People entering and exiting the Harry Elkins Widener Memorial Library on the campus of Harvard University in Cambridge, Massachusetts, on April 15, 2025. Joseph Prezioso / AFP
New round in Trump's battle against Harvard: The U.S. government cut an additional $450 million in grants to the prestigious university on Tuesday, following an appeal for dialogue from its administration.
A strong supporter of Israel, Trump accuses Harvard and other renowned American universities like Columbia of allowing student movements against deadly bombings in the Gaza Strip to thrive on their campuses.

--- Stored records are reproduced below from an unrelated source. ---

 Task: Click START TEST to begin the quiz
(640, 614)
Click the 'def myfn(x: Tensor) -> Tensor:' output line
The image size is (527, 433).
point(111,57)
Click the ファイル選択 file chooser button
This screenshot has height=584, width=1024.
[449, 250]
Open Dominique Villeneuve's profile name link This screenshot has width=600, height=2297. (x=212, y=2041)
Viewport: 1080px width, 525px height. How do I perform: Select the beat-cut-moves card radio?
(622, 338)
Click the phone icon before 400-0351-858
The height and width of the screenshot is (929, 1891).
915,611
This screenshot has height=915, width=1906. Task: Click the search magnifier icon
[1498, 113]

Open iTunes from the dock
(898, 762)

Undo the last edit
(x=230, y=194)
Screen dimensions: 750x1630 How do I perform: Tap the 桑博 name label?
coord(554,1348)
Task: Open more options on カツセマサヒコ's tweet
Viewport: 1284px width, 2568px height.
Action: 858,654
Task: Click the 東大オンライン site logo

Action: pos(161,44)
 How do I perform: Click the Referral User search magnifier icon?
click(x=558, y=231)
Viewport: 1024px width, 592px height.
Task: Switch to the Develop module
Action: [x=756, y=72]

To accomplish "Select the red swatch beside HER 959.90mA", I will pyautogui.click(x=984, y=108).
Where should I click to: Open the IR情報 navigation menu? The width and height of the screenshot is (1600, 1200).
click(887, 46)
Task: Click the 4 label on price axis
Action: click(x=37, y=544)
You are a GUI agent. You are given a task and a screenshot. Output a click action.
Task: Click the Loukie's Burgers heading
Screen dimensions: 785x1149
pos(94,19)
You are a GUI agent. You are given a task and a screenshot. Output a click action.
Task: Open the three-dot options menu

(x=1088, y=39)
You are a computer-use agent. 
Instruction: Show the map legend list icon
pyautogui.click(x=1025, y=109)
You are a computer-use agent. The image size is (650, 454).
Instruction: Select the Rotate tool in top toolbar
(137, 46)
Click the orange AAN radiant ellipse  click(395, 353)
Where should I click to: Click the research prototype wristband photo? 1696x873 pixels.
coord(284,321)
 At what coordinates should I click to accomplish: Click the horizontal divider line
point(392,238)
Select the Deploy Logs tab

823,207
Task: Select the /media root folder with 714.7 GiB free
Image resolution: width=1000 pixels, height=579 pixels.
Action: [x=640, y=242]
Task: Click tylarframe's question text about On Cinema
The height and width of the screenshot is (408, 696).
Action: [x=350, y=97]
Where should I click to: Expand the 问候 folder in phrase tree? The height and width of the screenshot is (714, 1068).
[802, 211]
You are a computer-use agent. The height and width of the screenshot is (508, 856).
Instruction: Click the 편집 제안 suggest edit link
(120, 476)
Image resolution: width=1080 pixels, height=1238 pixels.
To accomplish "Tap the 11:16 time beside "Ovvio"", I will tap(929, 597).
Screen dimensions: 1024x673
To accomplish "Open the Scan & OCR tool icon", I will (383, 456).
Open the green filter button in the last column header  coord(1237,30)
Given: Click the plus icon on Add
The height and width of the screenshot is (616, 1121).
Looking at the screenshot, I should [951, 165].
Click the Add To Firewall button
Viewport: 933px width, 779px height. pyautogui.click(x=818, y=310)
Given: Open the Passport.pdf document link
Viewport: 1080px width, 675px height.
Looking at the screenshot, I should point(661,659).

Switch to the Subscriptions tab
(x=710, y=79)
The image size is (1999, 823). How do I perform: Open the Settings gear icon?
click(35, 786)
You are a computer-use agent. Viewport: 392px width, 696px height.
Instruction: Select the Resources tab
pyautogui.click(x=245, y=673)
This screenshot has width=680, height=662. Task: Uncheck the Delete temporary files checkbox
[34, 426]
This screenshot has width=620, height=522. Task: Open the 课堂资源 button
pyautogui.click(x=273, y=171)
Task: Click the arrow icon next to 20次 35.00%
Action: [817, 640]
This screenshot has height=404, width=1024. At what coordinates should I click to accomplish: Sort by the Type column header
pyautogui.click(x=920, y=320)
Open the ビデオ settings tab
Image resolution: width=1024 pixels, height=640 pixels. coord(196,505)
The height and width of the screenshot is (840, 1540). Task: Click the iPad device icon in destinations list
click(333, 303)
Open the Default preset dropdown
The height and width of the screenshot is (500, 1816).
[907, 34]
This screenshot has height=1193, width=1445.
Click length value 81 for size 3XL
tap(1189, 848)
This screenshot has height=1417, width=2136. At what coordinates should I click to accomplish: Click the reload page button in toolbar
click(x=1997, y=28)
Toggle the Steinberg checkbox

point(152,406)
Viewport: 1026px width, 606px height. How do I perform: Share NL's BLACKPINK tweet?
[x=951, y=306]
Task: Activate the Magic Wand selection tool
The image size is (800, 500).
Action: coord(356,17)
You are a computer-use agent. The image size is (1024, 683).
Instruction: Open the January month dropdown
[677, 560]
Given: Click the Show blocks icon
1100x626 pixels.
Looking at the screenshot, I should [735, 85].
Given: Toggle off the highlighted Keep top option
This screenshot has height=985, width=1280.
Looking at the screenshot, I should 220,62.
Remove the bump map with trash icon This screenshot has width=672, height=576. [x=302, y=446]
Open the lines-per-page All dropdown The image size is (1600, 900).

Harvard, the oldest university in the United States and one of the highest-ranked globally, has particularly drawn the ire of the Republican president by suing over his government's freezing of two billion dollars in federal subsidies, a decision made after the esteemed institution refused to comply with a series of demands from Trump.
On Tuesday, the Trump administration's task force on anti-Semitism announced that eight U.S. federal agencies had "terminated approximately $450 million in (additional) grants to Harvard," specifically accusing the university of "failing" in its fight against "anti-Semitic bullying" on its campus.
This new salvo against Harvard comes a day after a letter from the university's leadership to Education Secretary Linda McMahon, aiming to restore dialogue on common grounds such as combating anti-Semitism and defending "freedom of thought and expression."
In this letter, Harvard's interim director, Alan Garber, claims to have taken measures to ensure that Jewish or Israeli students and staff do not feel excluded or intimidated on campus, while arguing that federal government measures "undermine" and "threaten" academic freedom.
"Harvard will not relinquish its fundamental principles, protected by law, just out of fear of baseless federal government reprisals," Garber writes in the letter.
Trump has recently depicted Harvard as an "extreme left-wing anti-Semitic institution," a "progressive mess," and a "threat to democracy." In his letter, Garber states that he "refutes" this assertion, asserting that "Harvard is neither Republican nor Democrat, nor the arm of any political party or movement and never will be."
Contacted by AFP, Harvard's administration did not immediately comment on the termination of $450 million in federal funds.